▶ **STORED DATA**
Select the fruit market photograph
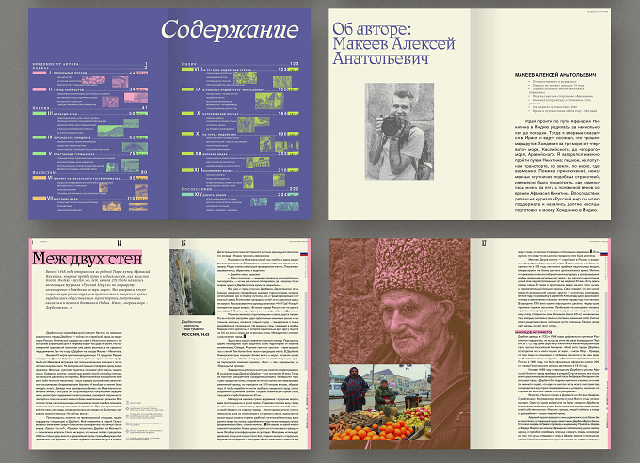The image size is (640, 463). coord(380,403)
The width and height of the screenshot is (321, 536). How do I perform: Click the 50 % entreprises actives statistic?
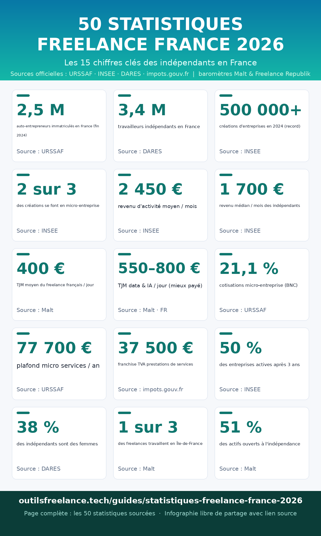[x=241, y=348]
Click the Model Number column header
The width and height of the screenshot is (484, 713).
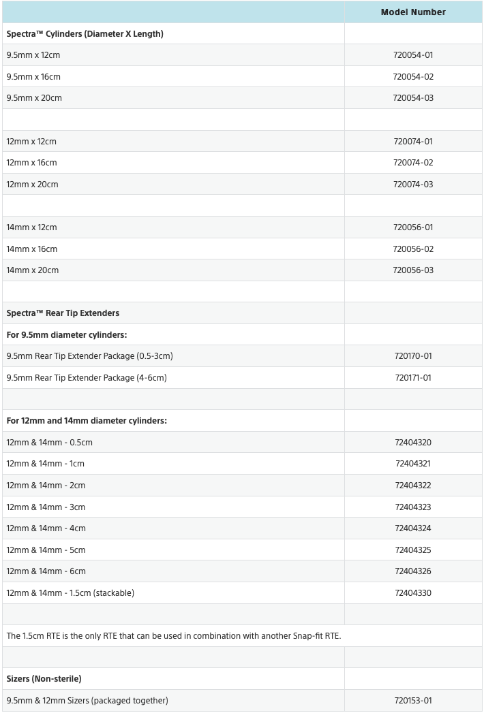(x=413, y=12)
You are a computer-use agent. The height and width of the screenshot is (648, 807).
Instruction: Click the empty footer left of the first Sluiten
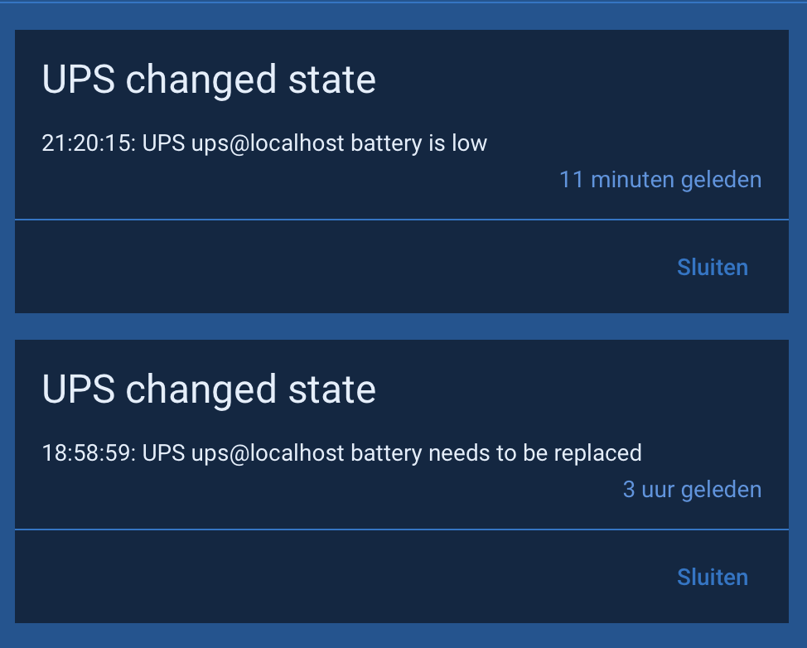click(331, 267)

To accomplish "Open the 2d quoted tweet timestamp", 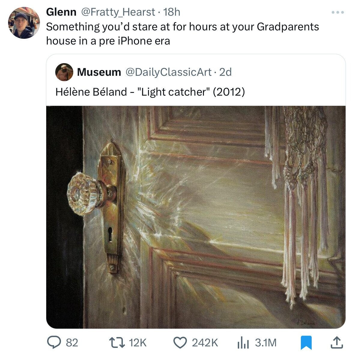I will click(x=225, y=72).
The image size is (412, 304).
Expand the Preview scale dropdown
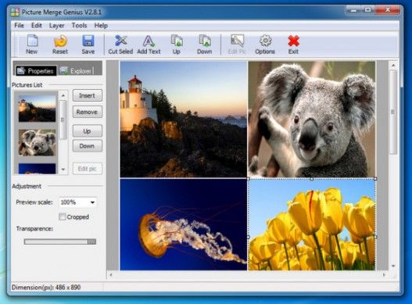click(92, 202)
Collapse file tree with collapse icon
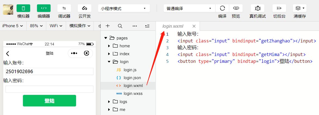 147,26
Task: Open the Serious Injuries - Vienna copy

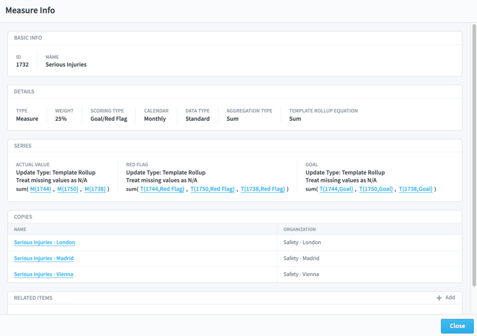Action: tap(43, 274)
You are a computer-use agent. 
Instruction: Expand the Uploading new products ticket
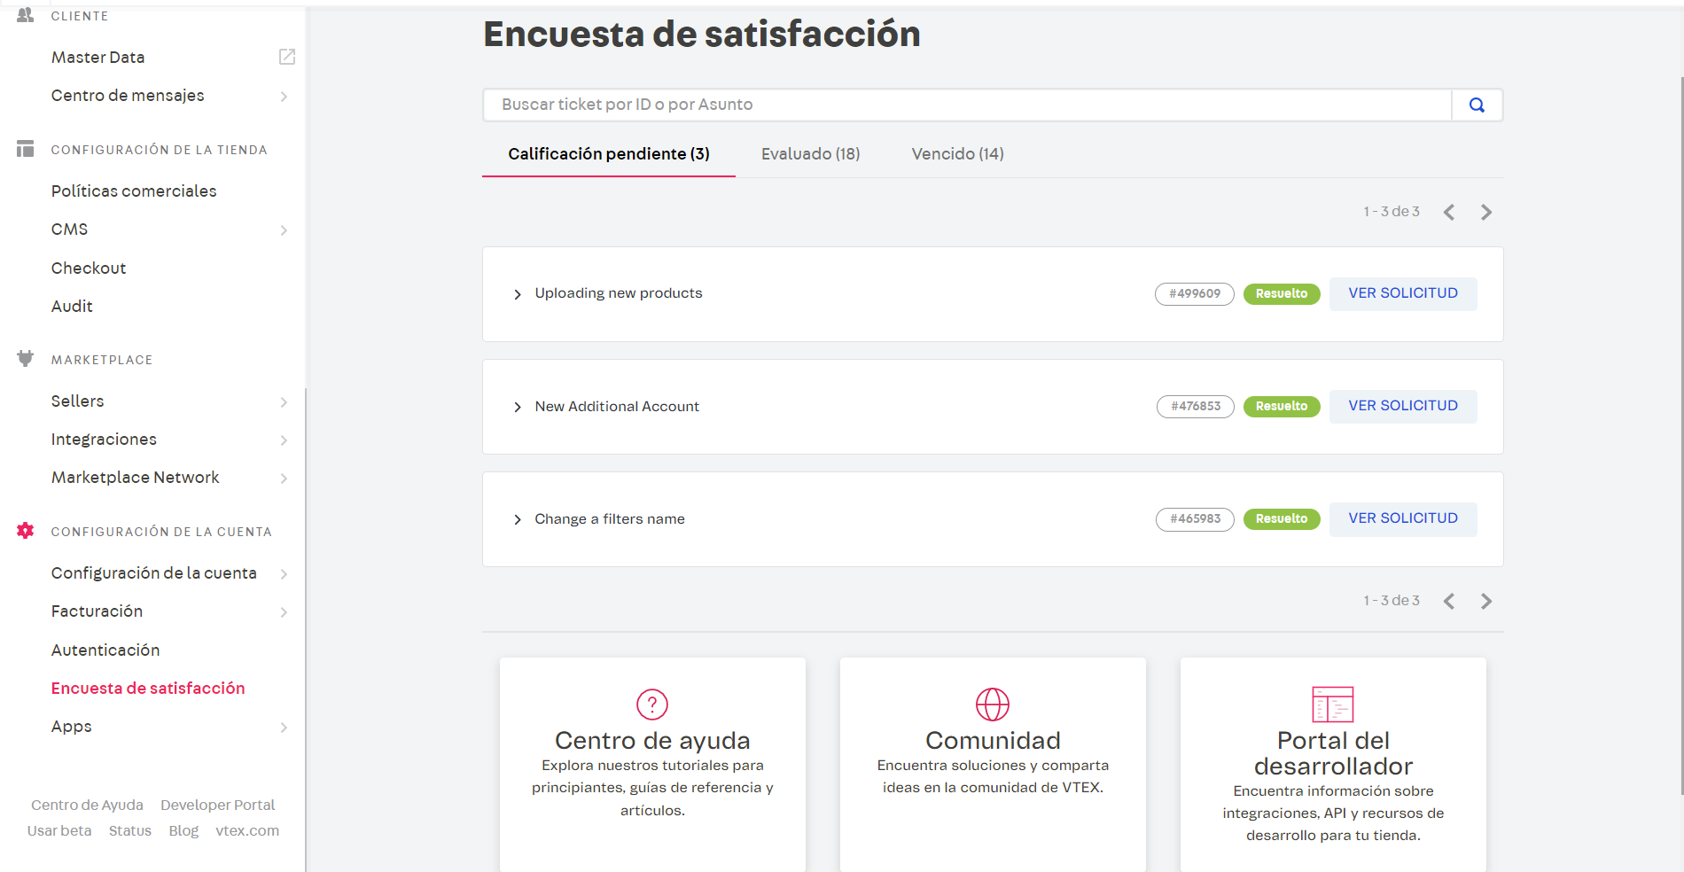point(518,294)
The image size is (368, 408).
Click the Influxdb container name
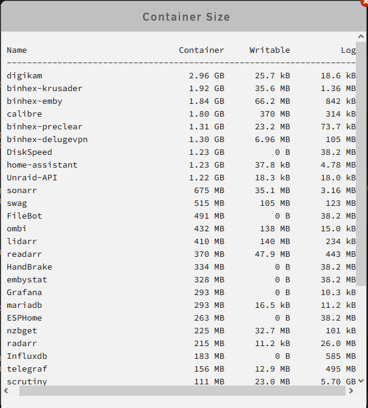pos(27,356)
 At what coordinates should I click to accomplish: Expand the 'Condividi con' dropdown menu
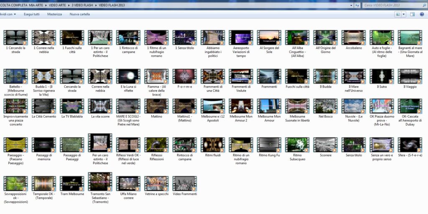pyautogui.click(x=8, y=14)
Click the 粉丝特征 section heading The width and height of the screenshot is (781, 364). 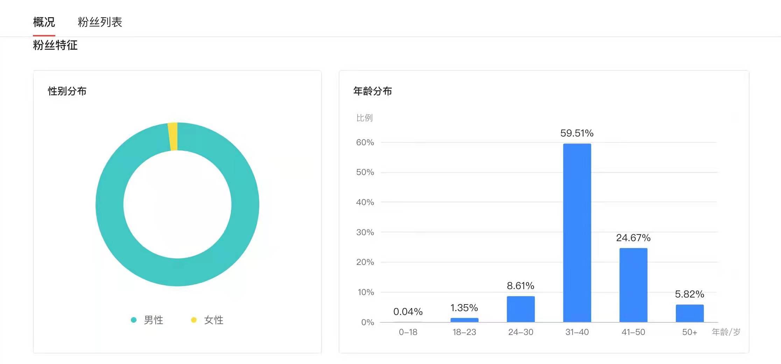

▶ **WHAT IS BEING ASKED**
Reproduce, word for word, the lines from the one containing "The image size is (412, 304)." to the end of the material, both ends included. No picture is copied.

▶ **EXERCISE ANSWER**
The image size is (412, 304).
Expand the Preview scale dropdown
click(92, 202)
Collapse file tree with collapse icon
 147,26
Task: Open the Serious Injuries - Vienna copy

Action: tap(43, 274)
You are a computer-use agent. 
Instruction: Expand the Uploading new products ticket
point(518,294)
The image size is (368, 408).
Click the Influxdb container name
pos(27,356)
 At what coordinates should I click to accomplish: Expand the 'Condividi con' dropdown menu
pyautogui.click(x=8, y=14)
Click the 粉丝特征 section heading The width and height of the screenshot is (781, 364). 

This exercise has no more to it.